Gun owners talk about this all the damn time, and the people that want to remove our rights, never ever do.

Here we have a group of people (poor inner-city men) killing each other on the regular, who are being lied to by politicians who are buying their votes and not doing any of the help they promised, focused on by LEO (for a variety of reasons, and one of which is that yes, some cops, like all groups of people, are racist, but that is far from the biggest factor) and left out in the skirts of society…

All these inner-cities are gun control paradises like Australia BTW.

No one cares until it’s an inter-racial killing. No one cares until a loony snaps and kills some kids like a fucking scum. But once those things happen that allow them to push for their government control fetish, THEN they care, because they add the inner-city violence on the rest of the countries violence and make dumb fuck statements like “countries with a 10th of the population, no diversity and entirely different social and economic systems don’t have this problem”.

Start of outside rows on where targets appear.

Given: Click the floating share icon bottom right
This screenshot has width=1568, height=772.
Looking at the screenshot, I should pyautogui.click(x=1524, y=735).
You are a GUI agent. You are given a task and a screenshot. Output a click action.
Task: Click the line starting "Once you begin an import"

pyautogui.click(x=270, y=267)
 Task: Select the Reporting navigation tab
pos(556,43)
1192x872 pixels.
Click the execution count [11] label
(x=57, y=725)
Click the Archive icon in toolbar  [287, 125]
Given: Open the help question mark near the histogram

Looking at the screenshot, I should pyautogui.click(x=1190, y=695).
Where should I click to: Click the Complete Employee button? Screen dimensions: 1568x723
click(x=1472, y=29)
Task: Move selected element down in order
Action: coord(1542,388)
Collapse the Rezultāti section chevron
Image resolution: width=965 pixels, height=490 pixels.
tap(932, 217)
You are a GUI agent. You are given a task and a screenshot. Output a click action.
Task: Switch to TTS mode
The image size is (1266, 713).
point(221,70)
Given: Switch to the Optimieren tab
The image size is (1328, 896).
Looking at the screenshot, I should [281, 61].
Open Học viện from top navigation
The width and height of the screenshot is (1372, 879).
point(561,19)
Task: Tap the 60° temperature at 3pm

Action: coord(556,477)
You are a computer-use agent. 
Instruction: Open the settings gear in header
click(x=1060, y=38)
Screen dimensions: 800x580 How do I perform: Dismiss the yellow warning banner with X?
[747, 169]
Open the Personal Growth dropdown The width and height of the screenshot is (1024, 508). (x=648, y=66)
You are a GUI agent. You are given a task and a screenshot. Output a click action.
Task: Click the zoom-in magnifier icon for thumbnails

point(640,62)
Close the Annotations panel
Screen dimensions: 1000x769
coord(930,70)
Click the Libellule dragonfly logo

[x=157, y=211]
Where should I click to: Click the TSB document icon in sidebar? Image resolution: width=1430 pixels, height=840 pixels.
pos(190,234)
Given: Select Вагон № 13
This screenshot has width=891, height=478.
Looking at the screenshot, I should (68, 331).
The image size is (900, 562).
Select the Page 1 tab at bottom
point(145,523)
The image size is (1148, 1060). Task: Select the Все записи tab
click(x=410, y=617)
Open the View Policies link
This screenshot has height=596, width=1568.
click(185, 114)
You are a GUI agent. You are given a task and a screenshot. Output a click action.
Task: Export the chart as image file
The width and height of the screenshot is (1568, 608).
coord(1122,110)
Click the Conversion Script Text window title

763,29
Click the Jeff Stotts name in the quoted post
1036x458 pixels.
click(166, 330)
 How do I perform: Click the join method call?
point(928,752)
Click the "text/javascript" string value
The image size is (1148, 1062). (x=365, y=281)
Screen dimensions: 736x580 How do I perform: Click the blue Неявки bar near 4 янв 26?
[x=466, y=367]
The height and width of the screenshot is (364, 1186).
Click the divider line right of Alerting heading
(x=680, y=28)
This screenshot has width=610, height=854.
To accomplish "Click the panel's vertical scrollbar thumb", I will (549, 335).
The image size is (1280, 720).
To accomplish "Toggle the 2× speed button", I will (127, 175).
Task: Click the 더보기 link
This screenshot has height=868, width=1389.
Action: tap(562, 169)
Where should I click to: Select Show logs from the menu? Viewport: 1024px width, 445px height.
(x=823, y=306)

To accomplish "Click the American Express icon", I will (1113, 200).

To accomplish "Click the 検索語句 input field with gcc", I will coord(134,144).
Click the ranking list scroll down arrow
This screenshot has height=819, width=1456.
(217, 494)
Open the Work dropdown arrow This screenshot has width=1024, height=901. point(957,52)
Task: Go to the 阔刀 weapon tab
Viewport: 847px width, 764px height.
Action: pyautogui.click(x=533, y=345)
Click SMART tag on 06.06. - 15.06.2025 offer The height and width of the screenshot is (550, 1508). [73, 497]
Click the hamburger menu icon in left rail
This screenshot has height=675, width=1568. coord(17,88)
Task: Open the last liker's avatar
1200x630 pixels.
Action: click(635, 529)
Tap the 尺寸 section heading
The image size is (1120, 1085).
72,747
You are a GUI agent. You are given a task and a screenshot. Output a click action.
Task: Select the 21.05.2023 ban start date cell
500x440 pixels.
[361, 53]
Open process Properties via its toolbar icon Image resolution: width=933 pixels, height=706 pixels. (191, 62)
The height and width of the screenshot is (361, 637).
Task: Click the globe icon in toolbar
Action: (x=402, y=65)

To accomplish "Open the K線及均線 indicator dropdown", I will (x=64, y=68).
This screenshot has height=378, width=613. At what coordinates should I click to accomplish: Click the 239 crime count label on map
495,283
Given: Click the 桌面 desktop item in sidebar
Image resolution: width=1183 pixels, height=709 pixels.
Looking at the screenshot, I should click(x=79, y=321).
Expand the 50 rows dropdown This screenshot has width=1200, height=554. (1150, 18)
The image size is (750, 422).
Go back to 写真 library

You are a reasonable dude, and it’s appreciated. But when it comes to the gun control “national conversation” you’re jumping into a hot tub that has had people fornicating in it for decades… And those of use looking to support the civil rights of all Americans are pretty fucking tired of having to actually defend Rights. Particularly from foreign lefties that are complacent being a subject to their government, ignorant of the typical history of governments.

[quote]Silyak wrote:
Also, would this guy have made the attack anyways if he couldn’t get a gun. And how successful would he have been? The video shows that he is able to get very close and draw the gun without them noticing. At that range, a knife is probably just as effective (although filming might be more difficult). It’s speculative, but bears consideration. [/quote]

I thought of that too, since it was done on air probably for dramatic purposes a knife might have been more effective.